INSTRUCTIONS FOR THE TASK: In the listing that follows, copy out each line that includes the word "agent".

BEGIN DATA EXTRACT

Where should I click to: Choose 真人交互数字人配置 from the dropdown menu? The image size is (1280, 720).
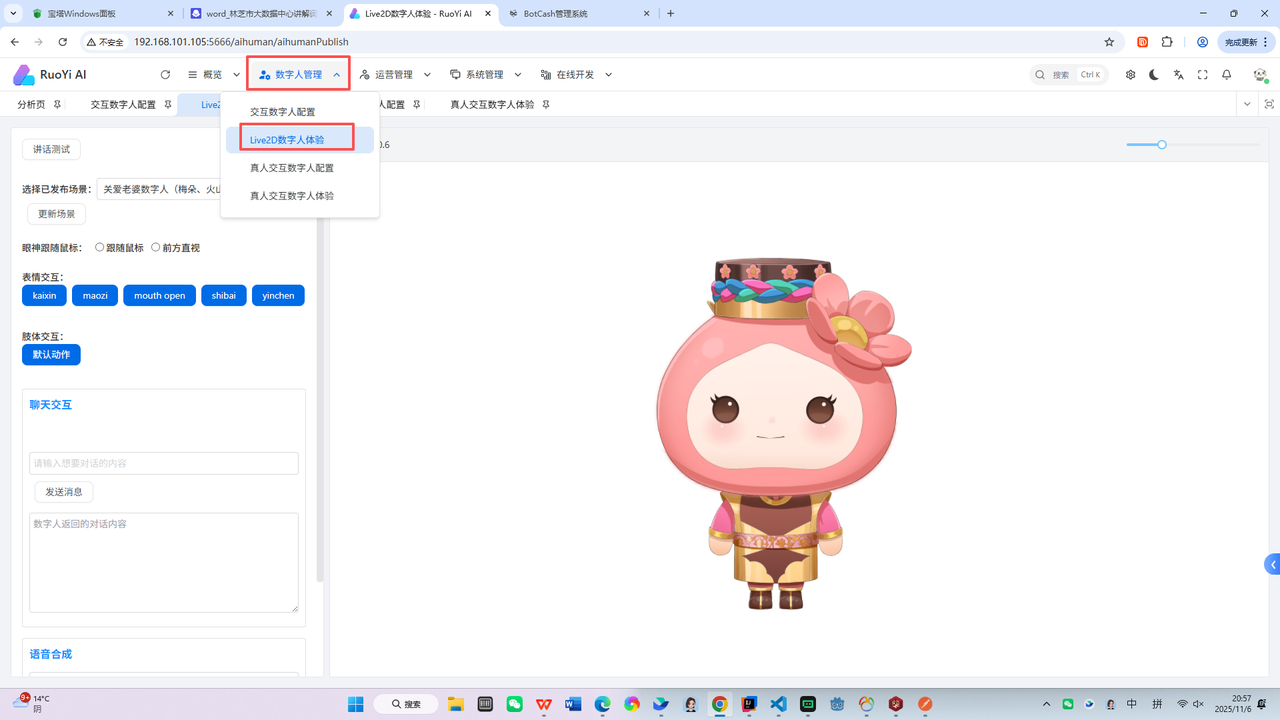[292, 168]
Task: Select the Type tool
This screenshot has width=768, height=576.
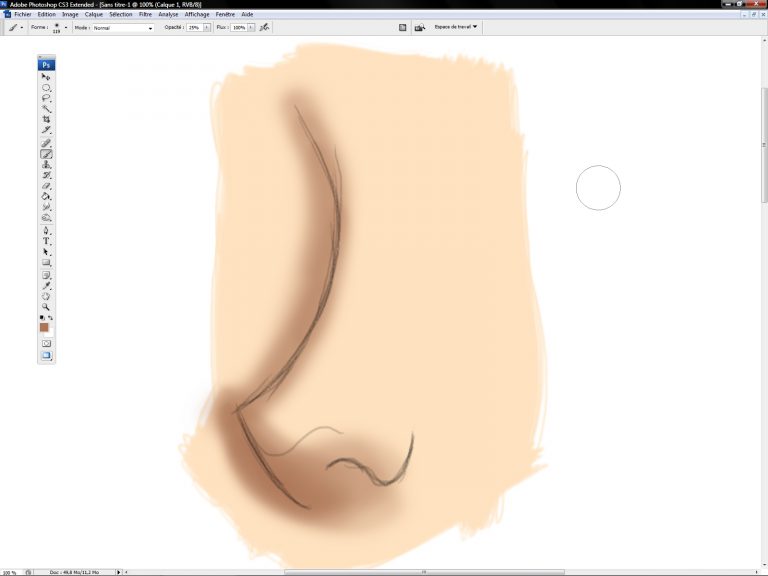Action: click(46, 241)
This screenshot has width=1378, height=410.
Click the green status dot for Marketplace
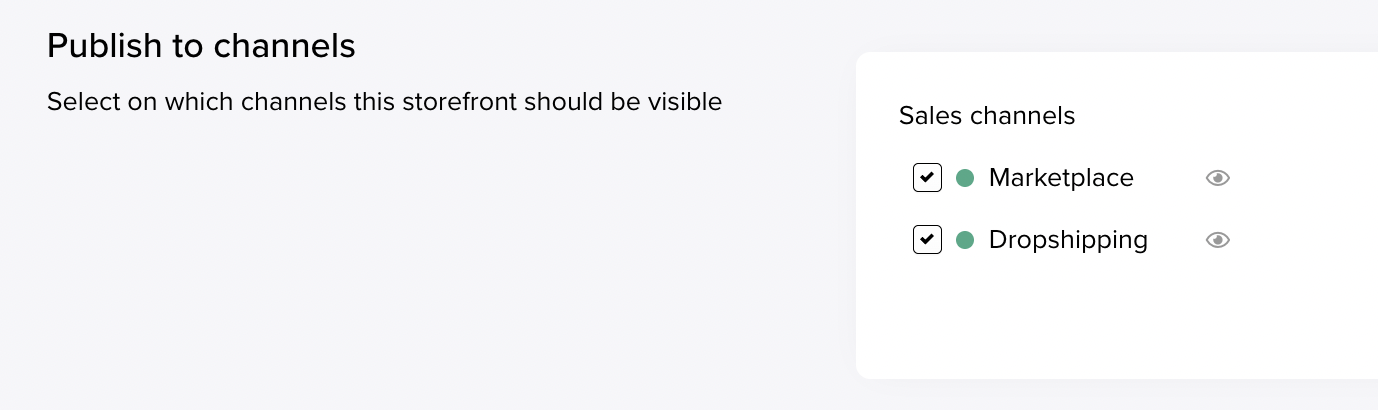pyautogui.click(x=965, y=178)
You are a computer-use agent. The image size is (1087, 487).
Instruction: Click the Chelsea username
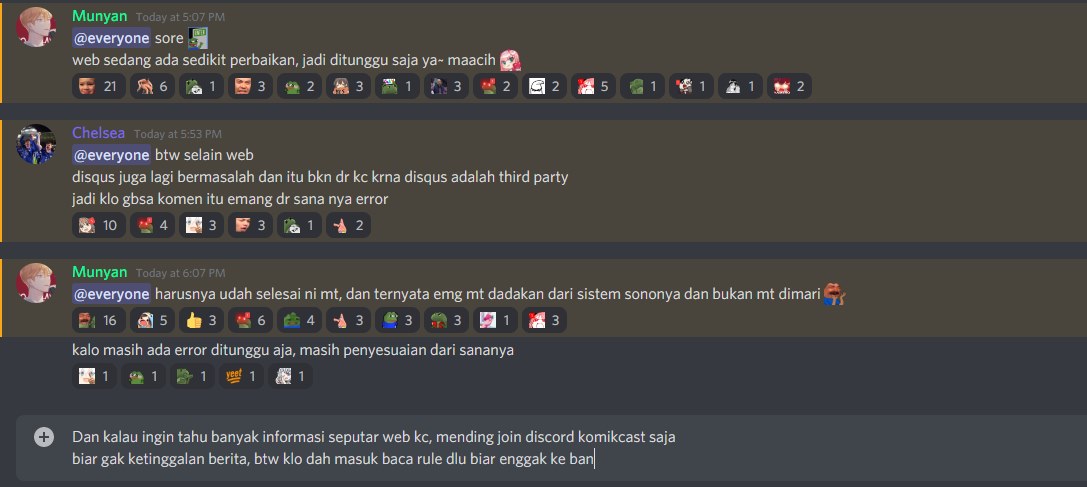(x=99, y=133)
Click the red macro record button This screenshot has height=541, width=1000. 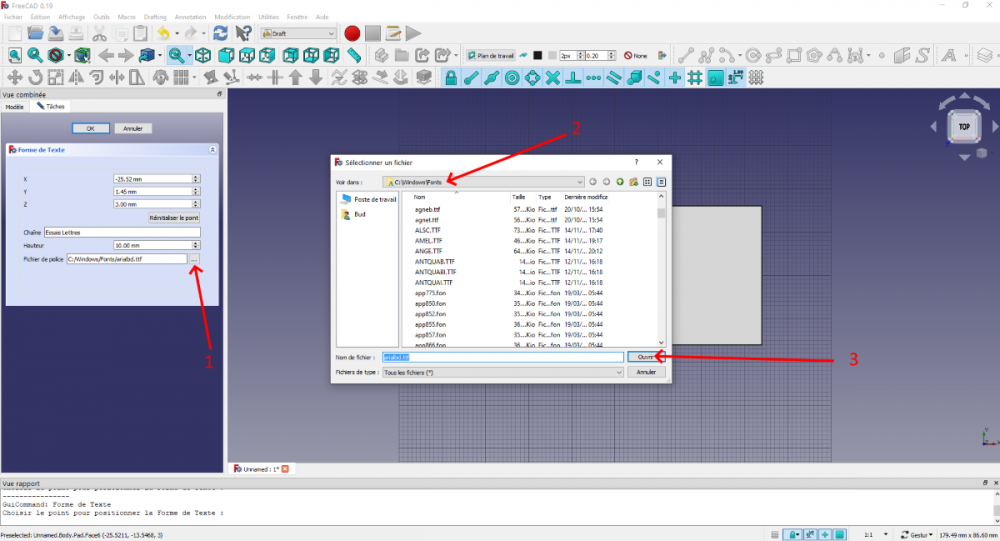pyautogui.click(x=352, y=33)
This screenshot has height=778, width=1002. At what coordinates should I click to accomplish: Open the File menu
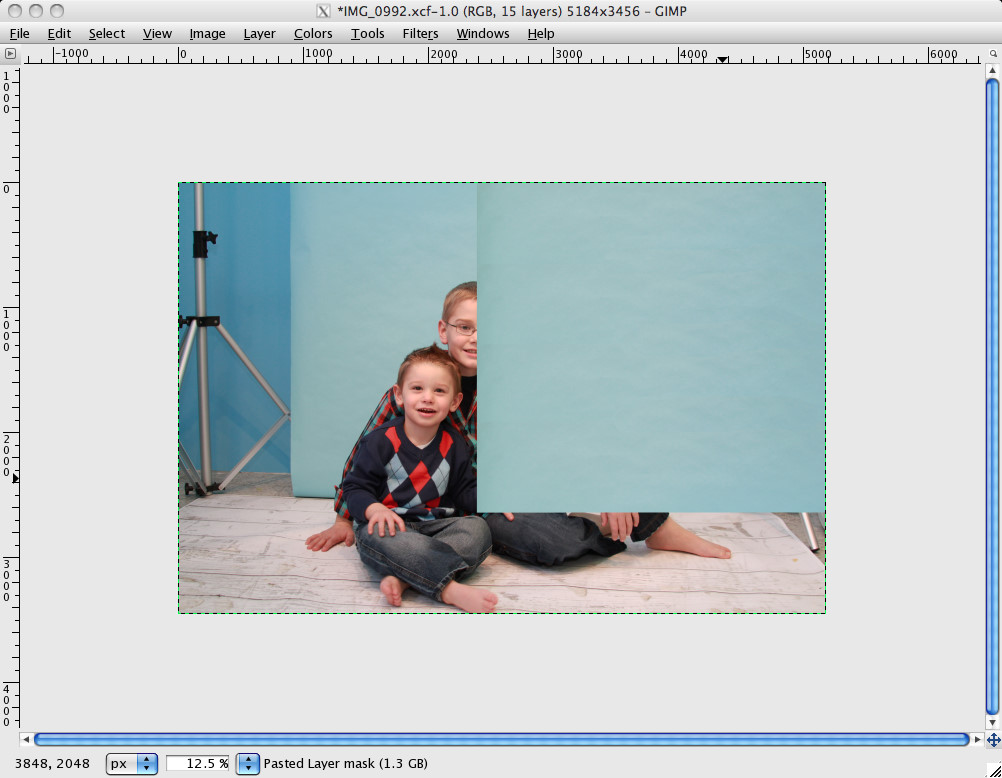[x=19, y=33]
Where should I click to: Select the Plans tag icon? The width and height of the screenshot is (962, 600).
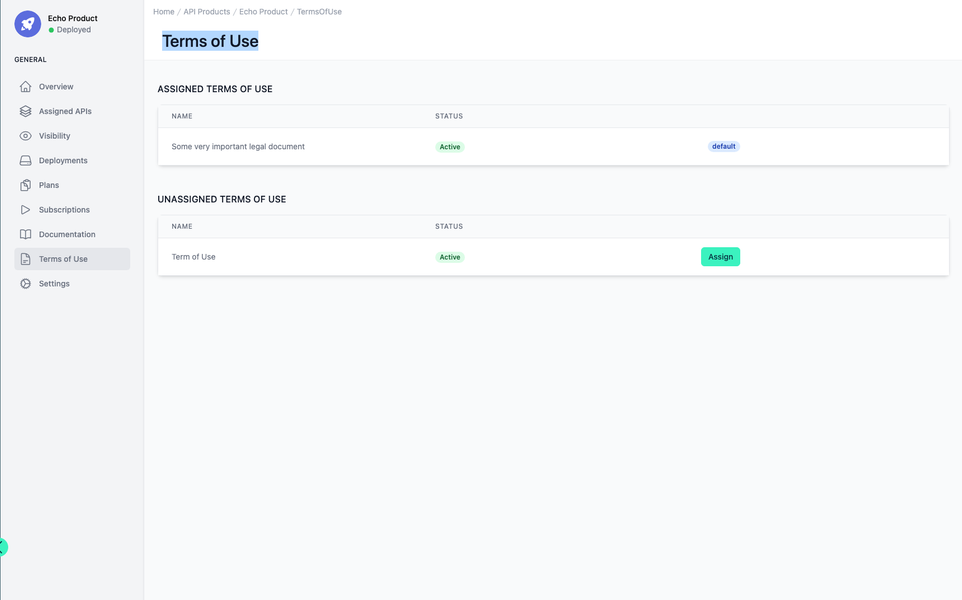pyautogui.click(x=24, y=184)
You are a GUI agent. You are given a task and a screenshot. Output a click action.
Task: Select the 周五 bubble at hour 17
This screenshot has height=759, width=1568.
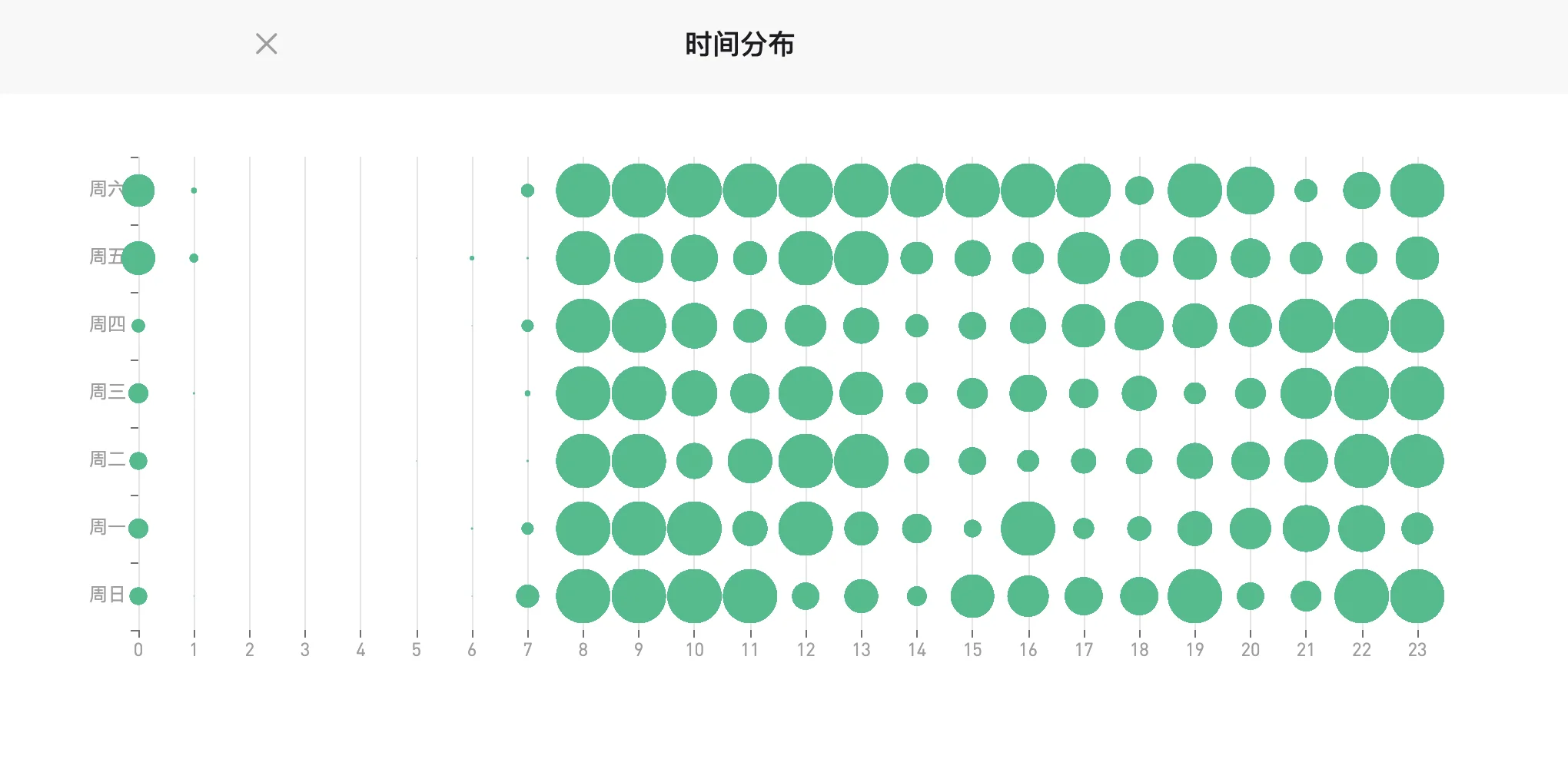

END DATA EXTRACT

SOLUTION FOR THIS EXERCISE:
You are a computer-use agent. The image size is (1087, 487).
You are a GUI agent. You are given a task and a screenshot. Output a click action.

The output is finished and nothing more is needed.